(Bloomberg) -- With its 10.4 billion-euros ($12.3 billion) of debt beginning to come due in August, Steinhoff International Holdings NV kicked off restructuring talks with creditors in London on Friday.
Creditors’ advisers have been sending the owner of Mattress Firm in the U.S. and Conforama in France initial restructuring proposals over the past few weeks, while discussing alternatives among themselves, according to people familiar with the matter, who asked not to be identified because the negotiations are private. Any restructuring deal will be a convoluted affair, with creditors forming different groups with varying priorities.
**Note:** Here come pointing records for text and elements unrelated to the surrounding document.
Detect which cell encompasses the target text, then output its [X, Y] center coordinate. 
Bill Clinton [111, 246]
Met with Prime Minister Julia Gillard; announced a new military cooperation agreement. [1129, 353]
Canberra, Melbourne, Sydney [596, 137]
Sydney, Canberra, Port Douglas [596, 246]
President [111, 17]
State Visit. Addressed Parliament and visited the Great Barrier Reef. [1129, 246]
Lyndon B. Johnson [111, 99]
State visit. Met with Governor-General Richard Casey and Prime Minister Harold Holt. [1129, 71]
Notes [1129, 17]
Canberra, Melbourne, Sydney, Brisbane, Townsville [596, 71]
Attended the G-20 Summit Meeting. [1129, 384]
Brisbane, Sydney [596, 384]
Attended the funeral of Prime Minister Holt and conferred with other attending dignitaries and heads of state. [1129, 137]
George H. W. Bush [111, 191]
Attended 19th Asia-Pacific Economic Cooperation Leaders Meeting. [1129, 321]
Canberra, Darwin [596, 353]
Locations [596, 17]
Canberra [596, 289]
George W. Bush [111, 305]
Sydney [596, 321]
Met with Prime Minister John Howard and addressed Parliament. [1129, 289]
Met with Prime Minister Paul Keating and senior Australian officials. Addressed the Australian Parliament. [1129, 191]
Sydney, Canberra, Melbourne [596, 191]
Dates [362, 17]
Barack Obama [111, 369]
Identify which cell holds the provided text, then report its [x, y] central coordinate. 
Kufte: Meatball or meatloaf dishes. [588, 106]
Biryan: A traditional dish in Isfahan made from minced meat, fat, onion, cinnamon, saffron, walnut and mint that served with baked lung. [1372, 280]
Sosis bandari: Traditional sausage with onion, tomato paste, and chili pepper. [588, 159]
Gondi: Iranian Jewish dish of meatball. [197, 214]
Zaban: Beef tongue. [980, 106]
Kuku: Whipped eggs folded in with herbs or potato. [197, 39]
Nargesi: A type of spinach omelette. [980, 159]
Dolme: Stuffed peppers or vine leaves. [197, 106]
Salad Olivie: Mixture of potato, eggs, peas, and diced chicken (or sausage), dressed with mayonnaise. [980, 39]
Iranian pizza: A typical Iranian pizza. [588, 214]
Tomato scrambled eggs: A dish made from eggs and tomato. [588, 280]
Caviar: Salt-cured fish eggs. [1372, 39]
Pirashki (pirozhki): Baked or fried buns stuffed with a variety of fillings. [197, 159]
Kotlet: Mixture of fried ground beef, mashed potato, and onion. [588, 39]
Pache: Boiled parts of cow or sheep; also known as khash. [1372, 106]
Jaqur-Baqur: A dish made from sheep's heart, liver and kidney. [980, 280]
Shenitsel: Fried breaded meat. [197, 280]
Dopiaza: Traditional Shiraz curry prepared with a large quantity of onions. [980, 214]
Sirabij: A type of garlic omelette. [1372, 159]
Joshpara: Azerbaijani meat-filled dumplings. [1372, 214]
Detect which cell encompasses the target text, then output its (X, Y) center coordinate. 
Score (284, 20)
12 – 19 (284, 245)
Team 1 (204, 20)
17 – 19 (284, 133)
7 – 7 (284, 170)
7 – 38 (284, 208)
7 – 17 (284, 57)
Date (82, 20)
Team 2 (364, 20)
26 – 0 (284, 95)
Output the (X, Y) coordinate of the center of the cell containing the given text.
FTI Consulting is working with bank lenders and hedge funds Attestor Capital and Davidson Kempner Capital Management, which bought bank debt and contributed new loans to Steinhoff after the December disclosure of accounting irregularities sent its securities plummeting, the people said. The members of FTI’s committee will be allowed in the meeting alongside advisers of other groups, they said.
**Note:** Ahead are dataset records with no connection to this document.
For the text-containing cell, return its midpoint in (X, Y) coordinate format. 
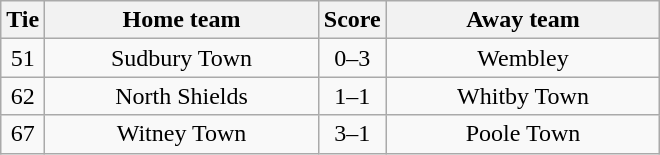
0–3 (352, 58)
67 (23, 134)
North Shields (182, 96)
1–1 (352, 96)
Away team (523, 20)
Score (352, 20)
Wembley (523, 58)
51 (23, 58)
Witney Town (182, 134)
Home team (182, 20)
Whitby Town (523, 96)
Sudbury Town (182, 58)
Poole Town (523, 134)
Tie (23, 20)
3–1 (352, 134)
62 (23, 96)
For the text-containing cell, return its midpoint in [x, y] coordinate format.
A representative for FTI declined to comment on the talks, while officials at Attestor didn’t return calls and emails seeking comment. A spokesman for Davidson Kempner wasn’t immediately available to comment.
Houlihan Lokey Inc. is representing holders of 2.7 billion euros of convertible notes issued by Steinhoff Finance Holding GmbH. They included Centerbridge Partners, Silver Point Capital Management and York Capital Management, people familiar with the matter said last year. Some of those bonds are indirectly guaranteed by Steinhoff’s profitable South African division, and have been trading at close to 90 cents on the euro, according to data compiled by Bloomberg.
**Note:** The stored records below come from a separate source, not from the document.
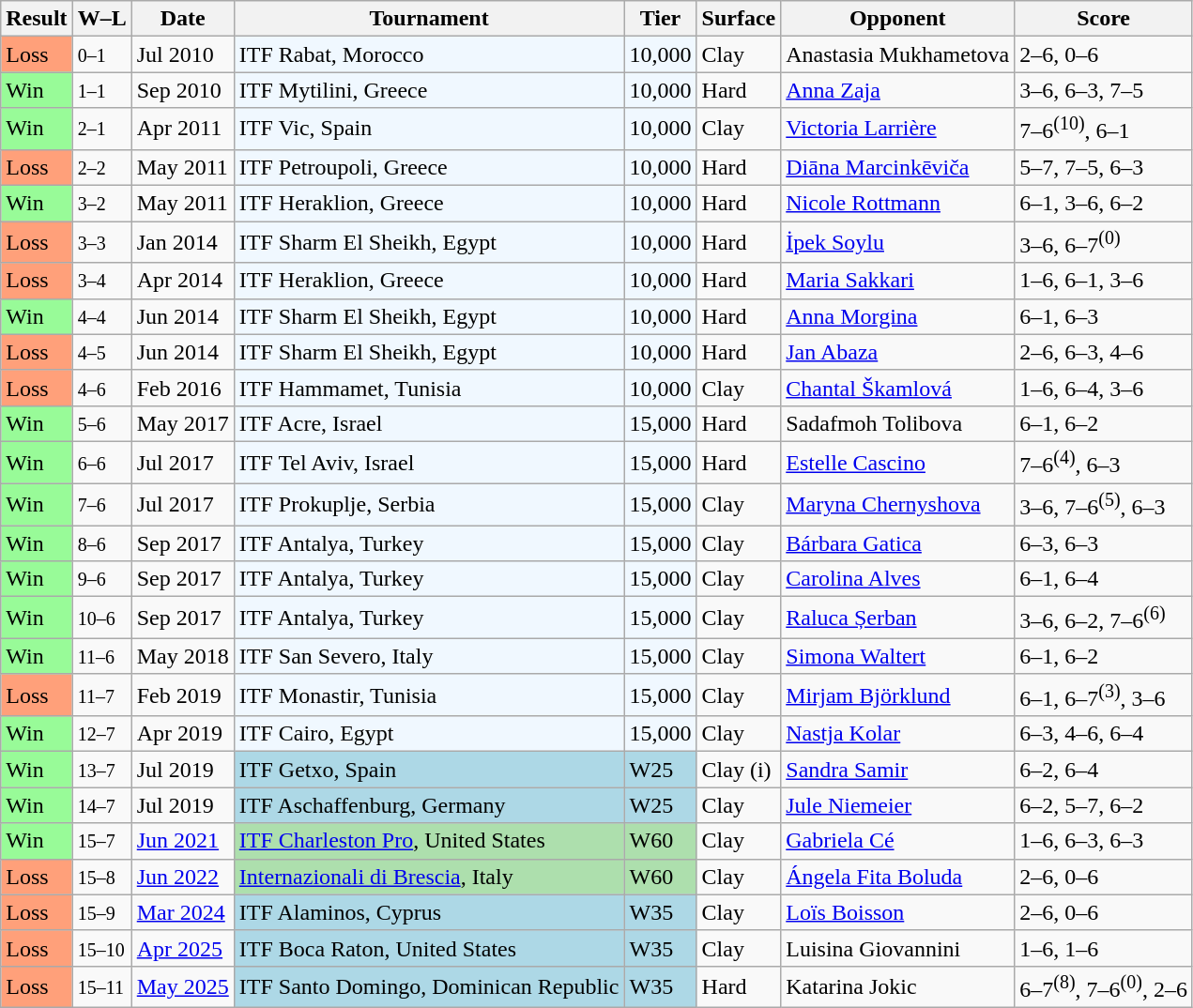
Mirjam Björklund [897, 695]
Date [182, 19]
Jun 2021 [182, 841]
3–6, 6–2, 7–6(6) [1104, 618]
11–7 [101, 695]
1–6, 1–6 [1104, 948]
15–10 [101, 948]
9–6 [101, 579]
ITF Alaminos, Cyprus [429, 912]
Jan Abaza [897, 352]
Loïs Boisson [897, 912]
ITF Tel Aviv, Israel [429, 462]
11–6 [101, 656]
Jun 2022 [182, 877]
ITF Petroupoli, Greece [429, 167]
Diāna Marcinkēviča [897, 167]
Maria Sakkari [897, 281]
Luisina Giovannini [897, 948]
7–6(10), 6–1 [1104, 130]
Victoria Larrière [897, 130]
6–2, 6–4 [1104, 770]
Apr 2025 [182, 948]
May 2017 [182, 423]
Anna Zaja [897, 90]
Nicole Rottmann [897, 204]
2–6, 6–3, 4–6 [1104, 352]
10–6 [101, 618]
4–6 [101, 388]
Apr 2019 [182, 734]
Opponent [897, 19]
5–7, 7–5, 6–3 [1104, 167]
8–6 [101, 543]
İpek Soylu [897, 242]
Mar 2024 [182, 912]
6–1, 6–7(3), 3–6 [1104, 695]
15–11 [101, 987]
12–7 [101, 734]
Katarina Jokic [897, 987]
Carolina Alves [897, 579]
5–6 [101, 423]
Gabriela Cé [897, 841]
3–6, 6–7(0) [1104, 242]
ITF Santo Domingo, Dominican Republic [429, 987]
ITF Monastir, Tunisia [429, 695]
ITF Charleston Pro, United States [429, 841]
Anastasia Mukhametova [897, 54]
Bárbara Gatica [897, 543]
7–6(4), 6–3 [1104, 462]
1–6, 6–3, 6–3 [1104, 841]
ITF Cairo, Egypt [429, 734]
2–2 [101, 167]
ITF Getxo, Spain [429, 770]
Clay (i) [739, 770]
15–8 [101, 877]
6–3, 4–6, 6–4 [1104, 734]
Tournament [429, 19]
Raluca Șerban [897, 618]
15–9 [101, 912]
3–6, 7–6(5), 6–3 [1104, 505]
6–1, 6–3 [1104, 316]
7–6 [101, 505]
Jul 2010 [182, 54]
Sep 2010 [182, 90]
ITF Acre, Israel [429, 423]
W–L [101, 19]
May 2025 [182, 987]
May 2018 [182, 656]
Jule Niemeier [897, 805]
Anna Morgina [897, 316]
Apr 2011 [182, 130]
ITF Rabat, Morocco [429, 54]
Ángela Fita Boluda [897, 877]
13–7 [101, 770]
Surface [739, 19]
4–5 [101, 352]
Score [1104, 19]
15–7 [101, 841]
14–7 [101, 805]
3–4 [101, 281]
4–4 [101, 316]
Estelle Cascino [897, 462]
Simona Waltert [897, 656]
6–1, 3–6, 6–2 [1104, 204]
Feb 2019 [182, 695]
3–3 [101, 242]
Tier [661, 19]
3–2 [101, 204]
6–2, 5–7, 6–2 [1104, 805]
ITF Mytilini, Greece [429, 90]
1–6, 6–4, 3–6 [1104, 388]
2–1 [101, 130]
0–1 [101, 54]
Maryna Chernyshova [897, 505]
6–6 [101, 462]
Result [37, 19]
ITF Aschaffenburg, Germany [429, 805]
Apr 2014 [182, 281]
ITF Hammamet, Tunisia [429, 388]
6–1, 6–4 [1104, 579]
Internazionali di Brescia, Italy [429, 877]
1–6, 6–1, 3–6 [1104, 281]
ITF Boca Raton, United States [429, 948]
Sadafmoh Tolibova [897, 423]
1–1 [101, 90]
6–3, 6–3 [1104, 543]
3–6, 6–3, 7–5 [1104, 90]
Jan 2014 [182, 242]
Nastja Kolar [897, 734]
ITF Vic, Spain [429, 130]
Chantal Škamlová [897, 388]
Sandra Samir [897, 770]
ITF Prokuplje, Serbia [429, 505]
6–7(8), 7–6(0), 2–6 [1104, 987]
ITF San Severo, Italy [429, 656]
Feb 2016 [182, 388]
Holders of 800 million euros of bonds due January 2025 and funds that bought bank loans issued out of the Steinhoff Europe AG subsidiary, including Och-Ziff Capital Management, are working with adviser PJT Partners, the people said.
Representatives for PJT and Och-Ziff declined to comment.
While Steinhoff has been selling assets to raise cash, the retailer told investors last month that debt levels are too high for the strategy to be sustainable. Accountants from PwC have been hired to trawl through the finances to identify the cause of a more-than 6 billion-euro hole in the accounts and the probe isn’t expected to be completed any time soon.